Consignes =
A. Selon l’extrait sur l’appel d’offres litigieux, quel était l’objet de cet appel d’offres ?
B. Reprenez la rédaction de l’extrait sur l’appel d’offres litigieux à la suite de sa dernière phrase.

Texte source =
-*-

1.      Le régime juridique applicable

51.      L’appel d’offres litigieux avait pour objet d’attribuer la prestation de services publics de transport de passagers par voie terrestre. Ce type de services relève du champ d’application spécifique du règlement no 1370/2007, dont l’article 5 régit l’« attribution des contrats de service public » dans le secteur des transports.

52.      Les éléments figurant dans la décision de renvoi ne permettent pas de conclure avec certitude si, dans la présente affaire, il s’agissait d’un « contrat de concession de services » ou d’un « marché public de services ». Bien que ces deux notions présentent des caractéristiques analogues (23), elles se distinguent par la contrepartie qui, dans le cas d’une concession de services, consiste dans le droit d’exploiter le service (soit seul, soit assorti d’un prix) et, dans le cas des marchés de services, consiste dans le paiement par le pouvoir adjudicateur de la contrepartie au prestataire de services (24).

53.      L’inclusion du contrat en cause dans l’une ou l’autre de ces catégories incombe au juge national qui, à la différence de la Cour, dispose de tous les éléments de fait pour y procéder. Sa qualification permettra de déterminer le régime juridique qui lui est applicable, eu égard au libellé de l’article 5, paragraphe 1, du règlement no 1370/2007 (25).

54.      J’aborderai donc le problème de la qualité pour agir sous l’angle de chacune de ces hypothèses.

a)      Concession de service public de transport

55.      Selon la première hypothèse, il s’agirait d’une concession de services, ainsi qu’il est soutenu dans certaines observations écrites et comme il pourrait être déduit de l’avis de marché, dans la mesure où il renvoie à l’article 30 du code des marchés publics, qui régit précisément les « concessions de services » (26).

56.      Le gouvernement italien s’appuie sur l’existence d’une concession pour remettre en cause le recours à la directive 89/665. Il soutient que, comme l’article 1er, paragraphe 1, de cette dernière définit son champ d’application par référence à la directive 2004/18, celle‑ci est inapplicable à ces concessions.

-*-

Données fournies =
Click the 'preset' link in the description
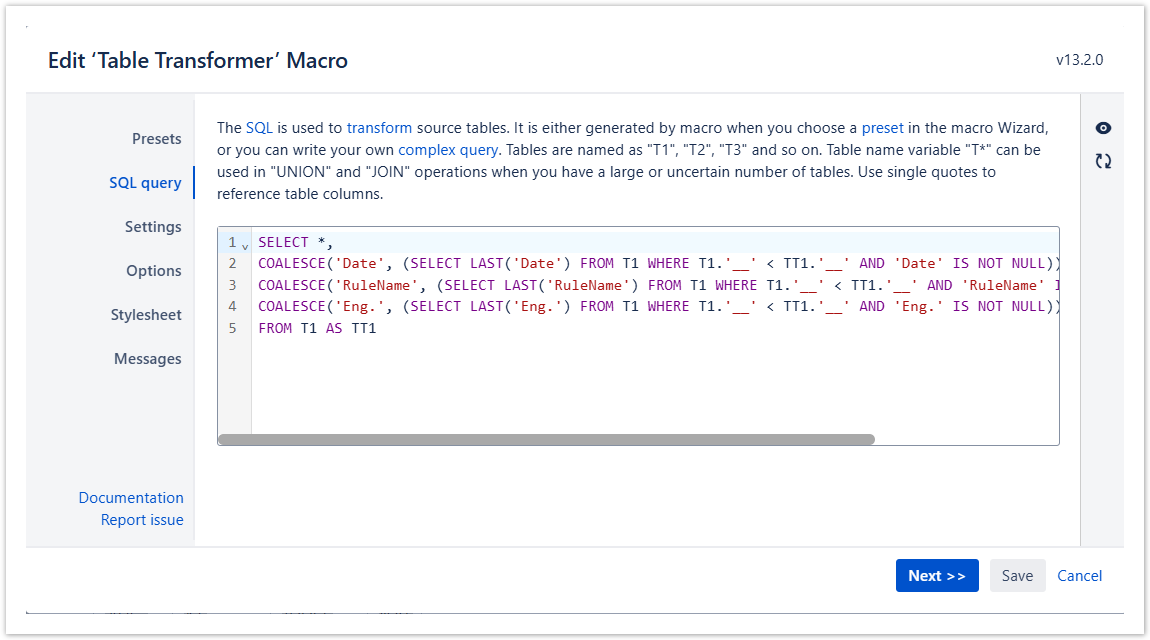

-*-

Réponses par consigne =
A. Attribuer la prestation de services publics de transport de passagers par voie terrestre.

B.
57.      La Commission, à l’inverse, fait valoir qu’en Italie, l’article 30, paragraphe 7, du code des marchés publics étend l’application de la directive 89/665 aux concessions de services publics. Il y aurait donc un lien communautaire entre la législation nationale et le droit de l’Union, qui fonderait la compétence préjudicielle de la Cour, conformément à une jurisprudence constante (27).

58.      Par cette voie, la directive 89/665 pourrait devenir applicable. Toutefois, la prise en considération des limites que le législateur national a pu apporter à l’application du droit communautaire à des situations purement internes, auxquelles il n’est applicable que par l’intermédiaire de la loi nationale, ce qu’il incombe à la juridiction de renvoi de vérifier, relève du droit interne et, par conséquent, de la compétence exclusive des juridictions de l’État membre (28).

59.      En outre, la réglementation spécifique du service public de transport terrestre de voyageurs édictée par le règlement no 1370/2007 soumet l’attribution des concessions en cause aux règles de son article 5, paragraphes 2 à 6, qui ajoute, au paragraphe 7, que les décisions prises en application desdits paragraphes doivent pouvoir « être réexaminées efficacement et rapidement, sur demande de toute personne ayant ou ayant eu intérêt à obtenir un contrat particulier et ayant été lésée par une infraction alléguée ou risquant de l’être, au motif que lesdites décisions sont contraires au droit communautaire ou aux règles nationales d’exécution de celui‑ci ».

60.      Il apparaît ainsi que les dispositions du règlement no 1370/2007 et celles de l’article 1er, paragraphe 3, de la directive 89/665 coïncident en substance sur ce point. Ce n’est pas sans raison que le considérant 21 dudit règlement prévoit qu’« [i]l convient de garantir une protection juridique effective non seulement pour les marchés attribués qui relèvent du champ d’application [des directives 2004/17 et 2004/18], mais également pour les autres marchés attribués en vertu du présent règlement. Une procédure de révision effective est nécessaire et devrait être comparable aux procédures applicables aux termes de la directive 89/665/CEE […] et de la directive 92/13/CEE […], selon le cas ».

61.      En somme, bien que ce soit par une voie différente, le résultat obtenu est le même : l’obligation d’instaurer des procédures de recours effectives. Le problème consiste, à partir de cette prémisse, à déterminer jusqu’à quel point ces recours doivent être mis à la disposition d’entreprises qui n’ont pas participé à la procédure d’appel d’offres.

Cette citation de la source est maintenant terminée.